Lendo "A Montanha da Alma" eu cheguei à conclusão de que o sr. é um escritor mais livre do que os escritores do "nouveau roman" e que nós, brasileiros, podemos ter essa liberdade.
Fui eu que introduzi o "nouveau roman" na China, mas eu acho que ele inova do ponto de vista formal sem que haja uma pesquisa profunda sobre a consciência humana. Sempre me pergunto se a língua pode traduzir o que nós sentimos. Procuro escrever num chinês moderno que exprima o sentimento das pessoas de hoje. Isso me interessa mais do que contar uma história. Quero uma língua que exprima da maneira mais rigorosa o que nós sentimos. A língua do dia-a-dia está muito longe disso.

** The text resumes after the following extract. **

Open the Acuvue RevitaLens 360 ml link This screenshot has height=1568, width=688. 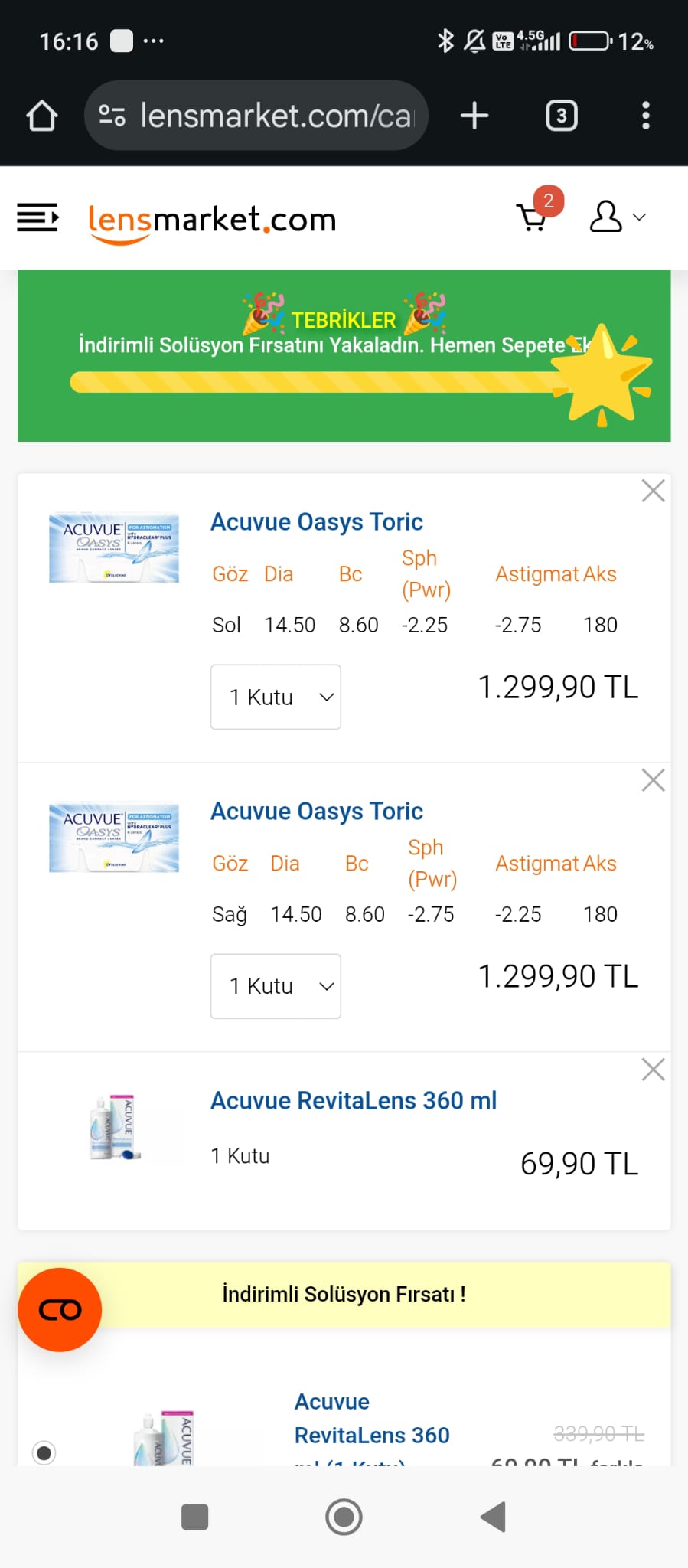(354, 1100)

O sr. diz que a razão de ser da literatura é a dificuldade de existir do gênero humano. O que a literatura pode fazer pela humanidade?
A literatura não tem finalidade, ela é inerente à espécie humana -porque a espécie tem uma consciência, e a consciência precisa se afirmar. Existe a necessidade de comer mas também a de se exprimir. Do contrário nós ficamos doentes. Nós, escritores, não podemos mudar o mundo.
No seu discurso em Estocolmo o senhor disse que o homem tem dificuldade de se entender, que a literatura é apenas a observação do homem por ele mesmo e que, quando ele se observa, tem uma consciência que o ilumina. O que é que a literatura propicia que as outras formas de expressão não propiciam?
A música e a pintura também são formas de expressão da consciência sentimental. Mas a expressão pela língua é a mais refinada, a mais sutil.
Gostaria que o senhor falasse da sua dramaturgia.
No meu teatro a personagem fala na primeira pessoa mas também na segunda e na terceira. Às vezes é o "eu", às vezes o "tu", às vezes é "ela". Quando introduzimos essas três pessoas, o efeito sobre o trabalho dos atores é interessante. Assim, quando o ator diz "tu" referindo-se a si mesmo, é criada uma distância e uma teatralidade que é inerente ao desempenho. A teatralidade da minha peça não está no espaço do teatro, ela está no trabalho do ator, que varia segundo o pronome que ele usa, o "eu", o "tu" ou o "ele".
E, se houver um parceiro, que fala de si na terceira pessoa, a situação se complica ainda mais, ela se enriquece. Há peças em que os personagens começam dizendo "eu". De repente, usam o "tu" e o espectador não sabe se o "tu" se refere a ele ou ao personagem. É precisamente essa ambiguidade que me interessa criar.
Além de escritor o sr. é pintor. Gostaria de saber se essa relação com a escrita e a imagem é uma maneira de perpetuar uma tradição chinesa ou é uma expressão da modernidade?
Trata-se de um grande tema para um colóquio, sem nenhum interesse para um criador. A ele o que interessa é fazer algo absolutamente pessoal. Procura o caminho que lhe é próprio, particular. Eu escrevo e pinto desde criança. É a modernidade que impõe às pessoas a escolha de uma única profissão. Mas na Antiguidade não era assim. Os letrados chineses se exprimiam em diferentes meios. Para mim tanto a escrita quanto a pintura são prazerosas.
O sr. diz que a arte não foi feita para agradar a quem quer que seja. Qual a relação entre a arte e o mercado?
Há uma relação, mas para o artista o que interessa é a liberdade de se exprimir. Claro que ele precisa viver e a questão que pode se colocar para ele é a de aceitar ou não as limitações que o mercado impõe. Agora, no momento da criação, é importante que o artista não tenha que pensar na venda.
O que significou para o sr. ter recebido o Nobel?
Acabou com o meu sossego. Preciso me reorganizar para voltar à calma.

Betty Milan é escritora e psicanalista, autora de "O Clarão" (Cultura Editores Associados), entre outros.